Trial counsel testified that on the day of the preliminary hearing, he received a plea
offer from the State, that he discussed the offer with the Petitioner, and that the Petitioner
decided not to accept it. When asked whether he and the Petitioner spoke to one another
during the preliminary hearing, counsel responded that he was sure if the Petitioner “had
something to tell me,” counsel would have listened. Counsel said that he had known the
Petitioner for a long time, that he had previously represented the Petitioner, and that he
thought he and the Petitioner had a good relationship. Counsel stated that the Petitioner was
an “honest person and he’ll tell you . . . what’s on his mind” and that counsel did not
remember the Petitioner’s complaining about counsel.
Trial counsel testified that the Petitioner wrote counsel letters detailing research the
Petitioner had done on his case and that the Petitioner did not complain about counsel’s
representation in the letters. Counsel denied having any problems communicating with the
Petitioner. Counsel said that the Petitioner’s mother came to his office twice and discussed
the Petitioner’s case. Counsel stated that he and the Petitioner spoke about counsel’s
discussions with the Petitioner’s mother and her expected trial testimony. Counsel
acknowledged the Petitioner’s mother’s testimony that neither of her sons lived in the house.

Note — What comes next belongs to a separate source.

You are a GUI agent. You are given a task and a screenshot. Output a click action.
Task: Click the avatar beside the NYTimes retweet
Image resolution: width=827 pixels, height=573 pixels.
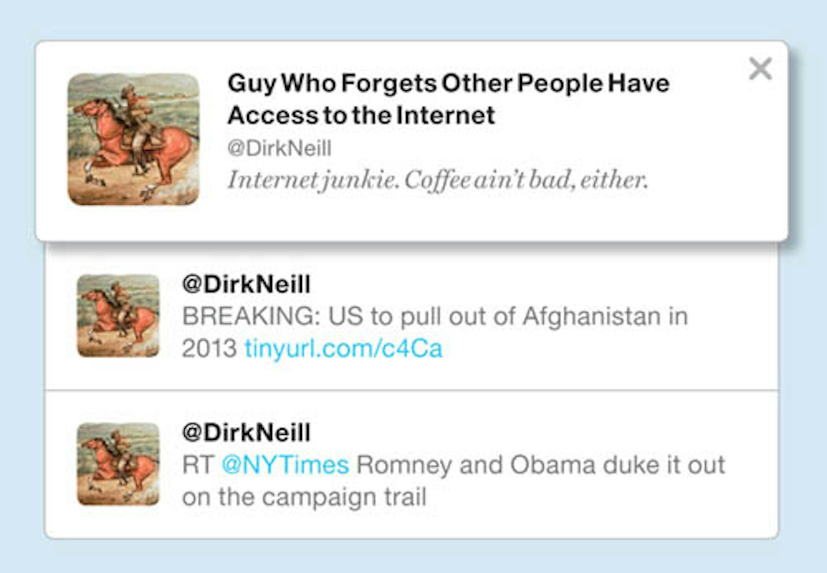click(x=118, y=464)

When asked why he did not file a motion to suppress the evidence obtained as a result
of the search of the house, trial counsel testified that he did not believe the Petitioner had
standing to file a motion to suppress because the Petitioner said he did not live in or own the
house. Counsel said the Petitioner did not know about, possess, or have any connection with
items in the house. Counsel said that the theory of the case was that the Petitioner did not
know anything about the items in the house or in the burn pile, that the Petitioner was not
present when the police arrived at the house, and that the Petitioner was not living in the
house.
Trial counsel testified that in order to investigate the case, he participated in the
preliminary hearing, spoke to the Petitioner, the Petitioner’s mother, and the arresting officer,
and reviewed the State’s discovery materials. Counsel said that he reviewed the discovery
materials with the Petitioner at the jail. Counsel did not remember whether he interviewed
the Petitioner’s neighbor, who was a witness for the State at the trial. Counsel said that he
did not interview the Petitioner’s brother because he had a criminal history and because the
Petitioner’s mother would testify about her ownership of the house.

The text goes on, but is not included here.